* [Aim of the task]:
Extract the passage of the patch notice from "[PATCH] D118667: [RISCV]" to "a project: LLVM.", copying it word for word.

-- START OF Excerpt provided --

[PATCH] D118667: [RISCV] Fix a vsetvli insertion bug involving loads/stores.

Craig Topper via Phabricator via llvm-commits llvm-commits at lists.llvm.org
Mon Jan 31 16:20:50 PST 2022


craig.topper created this revision.
Herald added subscribers: VincentWu, luke957, achieveartificialintelligence, vkmr, frasercrmck, evandro, luismarques, apazos, sameer.abuasal, s.egerton, Jim, benna, psnobl, jocewei, PkmX, the_o, brucehoult, MartinMosbeck, rogfer01, edward-jones, zzheng, jrtc27, kito-cheng, niosHD, sabuasal, simoncook, johnrusso, rbar, asb, hiraditya.
craig.topper requested review of this revision.
Herald added subscribers: llvm-commits, pcwang-thead, eopXD, MaskRay.
Herald added a project: LLVM.

-- END OF Excerpt provided --
-- START OF Provided material --

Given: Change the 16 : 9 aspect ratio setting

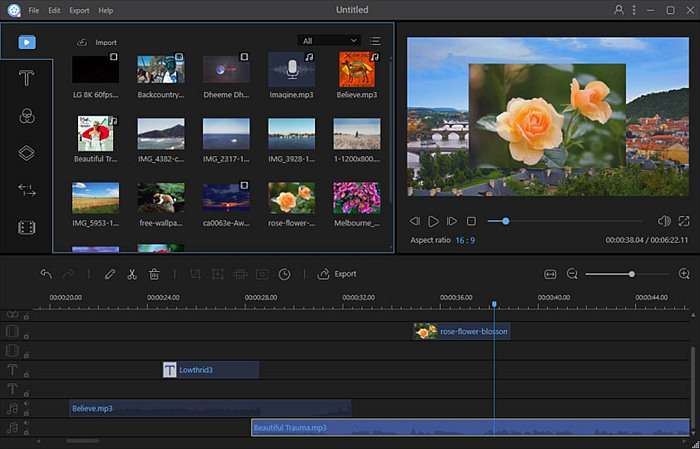Looking at the screenshot, I should coord(465,241).
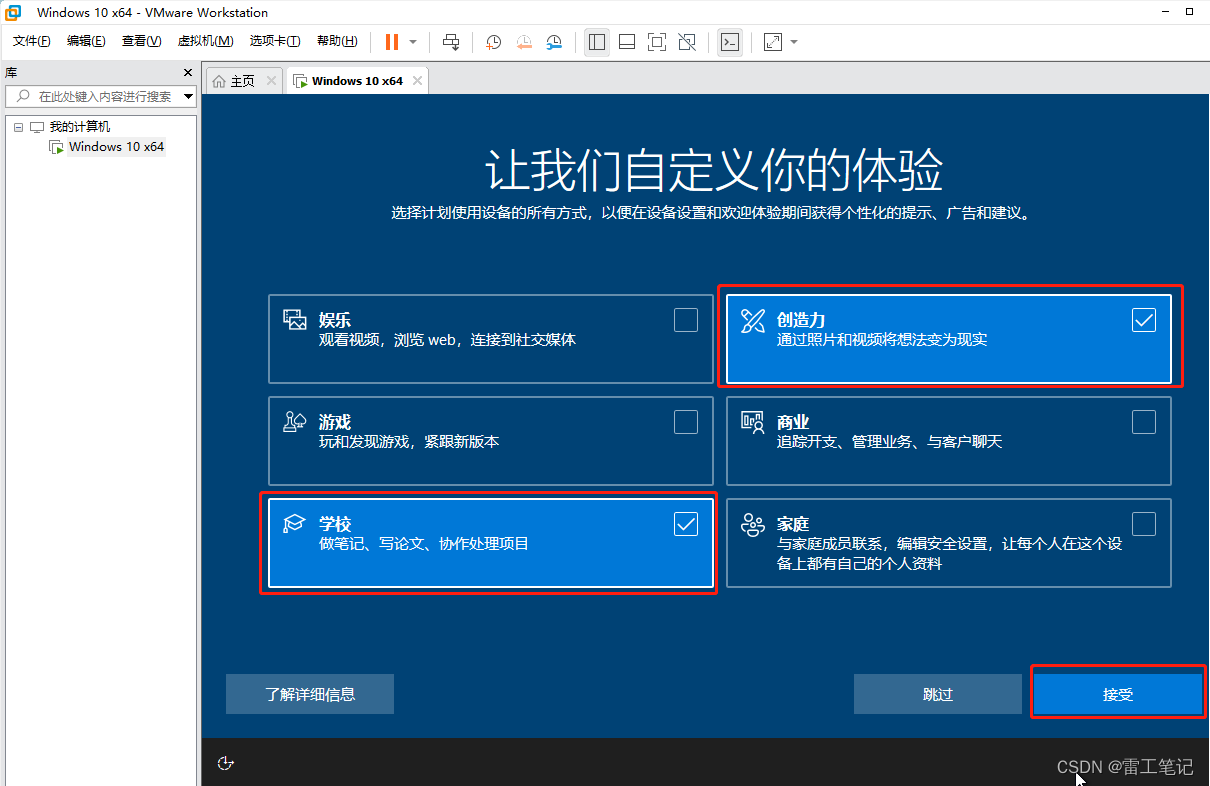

-- END OF Provided material --

* [Response to the exercise]:
[PATCH] D118667: [RISCV] Fix a vsetvli insertion bug involving loads/stores.

Craig Topper via Phabricator via llvm-commits llvm-commits at lists.llvm.org
Mon Jan 31 16:20:50 PST 2022


craig.topper created this revision.
Herald added subscribers: VincentWu, luke957, achieveartificialintelligence, vkmr, frasercrmck, evandro, luismarques, apazos, sameer.abuasal, s.egerton, Jim, benna, psnobl, jocewei, PkmX, the_o, brucehoult, MartinMosbeck, rogfer01, edward-jones, zzheng, jrtc27, kito-cheng, niosHD, sabuasal, simoncook, johnrusso, rbar, asb, hiraditya.
craig.topper requested review of this revision.
Herald added subscribers: llvm-commits, pcwang-thead, eopXD, MaskRay.
Herald added a project: LLVM.